(TASK ITEM) Look through the records below for the line with "Task: Click the clock history icon in header". Return that line and each one after it up to and including the line with "Task: Open Google Chrome from the dock", exactly.

** Opening PROVIDED MATERIAL block **

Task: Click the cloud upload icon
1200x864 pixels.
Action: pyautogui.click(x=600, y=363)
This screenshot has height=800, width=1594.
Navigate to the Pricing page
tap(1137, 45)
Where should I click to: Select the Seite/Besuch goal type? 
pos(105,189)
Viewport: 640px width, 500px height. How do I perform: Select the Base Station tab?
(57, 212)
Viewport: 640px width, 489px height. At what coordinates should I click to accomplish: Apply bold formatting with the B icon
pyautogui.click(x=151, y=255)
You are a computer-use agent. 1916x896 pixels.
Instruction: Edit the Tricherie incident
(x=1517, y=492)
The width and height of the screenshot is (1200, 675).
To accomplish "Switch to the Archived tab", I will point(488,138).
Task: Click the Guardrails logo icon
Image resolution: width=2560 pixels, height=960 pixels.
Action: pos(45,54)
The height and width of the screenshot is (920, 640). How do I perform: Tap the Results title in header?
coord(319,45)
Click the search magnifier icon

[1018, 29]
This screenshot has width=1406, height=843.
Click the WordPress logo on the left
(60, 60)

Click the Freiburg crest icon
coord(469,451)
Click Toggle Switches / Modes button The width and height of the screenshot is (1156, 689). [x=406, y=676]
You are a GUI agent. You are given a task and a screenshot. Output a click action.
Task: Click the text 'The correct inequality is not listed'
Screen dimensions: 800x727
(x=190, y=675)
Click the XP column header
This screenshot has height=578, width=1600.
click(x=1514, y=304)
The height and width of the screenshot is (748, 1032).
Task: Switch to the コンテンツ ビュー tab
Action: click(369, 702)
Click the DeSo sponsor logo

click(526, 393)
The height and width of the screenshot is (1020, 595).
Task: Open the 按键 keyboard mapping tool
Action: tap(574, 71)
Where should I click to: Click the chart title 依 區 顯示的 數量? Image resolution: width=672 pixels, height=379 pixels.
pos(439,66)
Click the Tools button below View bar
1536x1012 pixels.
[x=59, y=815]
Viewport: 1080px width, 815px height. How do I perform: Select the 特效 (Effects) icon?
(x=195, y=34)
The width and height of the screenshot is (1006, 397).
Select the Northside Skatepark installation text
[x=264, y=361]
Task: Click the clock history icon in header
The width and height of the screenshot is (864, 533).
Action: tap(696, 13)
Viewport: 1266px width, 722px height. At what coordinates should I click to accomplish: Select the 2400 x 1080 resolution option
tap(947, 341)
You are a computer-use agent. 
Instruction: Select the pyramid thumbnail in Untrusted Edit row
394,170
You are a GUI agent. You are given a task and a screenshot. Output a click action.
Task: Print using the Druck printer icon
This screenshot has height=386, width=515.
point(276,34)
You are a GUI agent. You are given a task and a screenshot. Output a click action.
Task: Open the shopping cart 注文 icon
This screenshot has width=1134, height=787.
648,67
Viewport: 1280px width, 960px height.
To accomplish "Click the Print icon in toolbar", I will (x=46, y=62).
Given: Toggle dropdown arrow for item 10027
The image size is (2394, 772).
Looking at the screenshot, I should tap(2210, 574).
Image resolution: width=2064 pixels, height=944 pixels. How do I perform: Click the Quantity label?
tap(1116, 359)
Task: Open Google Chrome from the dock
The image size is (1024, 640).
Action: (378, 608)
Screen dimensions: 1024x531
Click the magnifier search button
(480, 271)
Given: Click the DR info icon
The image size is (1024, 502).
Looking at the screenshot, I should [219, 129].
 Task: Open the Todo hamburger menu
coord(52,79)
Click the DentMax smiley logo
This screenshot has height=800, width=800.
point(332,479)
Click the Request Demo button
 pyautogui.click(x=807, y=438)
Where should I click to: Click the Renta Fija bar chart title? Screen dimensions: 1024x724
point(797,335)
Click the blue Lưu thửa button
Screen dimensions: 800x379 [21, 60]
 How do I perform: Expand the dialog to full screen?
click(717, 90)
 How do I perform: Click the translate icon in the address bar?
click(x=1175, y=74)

** Closing PROVIDED MATERIAL block **

(SOLUTION TO THIS TASK)
Task: Click the clock history icon in header
The width and height of the screenshot is (864, 533).
Action: tap(696, 13)
Viewport: 1266px width, 722px height. At what coordinates should I click to accomplish: Select the 2400 x 1080 resolution option
tap(947, 341)
You are a computer-use agent. 
Instruction: Select the pyramid thumbnail in Untrusted Edit row
394,170
You are a GUI agent. You are given a task and a screenshot. Output a click action.
Task: Print using the Druck printer icon
This screenshot has height=386, width=515.
point(276,34)
You are a GUI agent. You are given a task and a screenshot. Output a click action.
Task: Open the shopping cart 注文 icon
This screenshot has width=1134, height=787.
648,67
Viewport: 1280px width, 960px height.
To accomplish "Click the Print icon in toolbar", I will (x=46, y=62).
Given: Toggle dropdown arrow for item 10027
The image size is (2394, 772).
Looking at the screenshot, I should tap(2210, 574).
Image resolution: width=2064 pixels, height=944 pixels. How do I perform: Click the Quantity label?
tap(1116, 359)
Task: Open Google Chrome from the dock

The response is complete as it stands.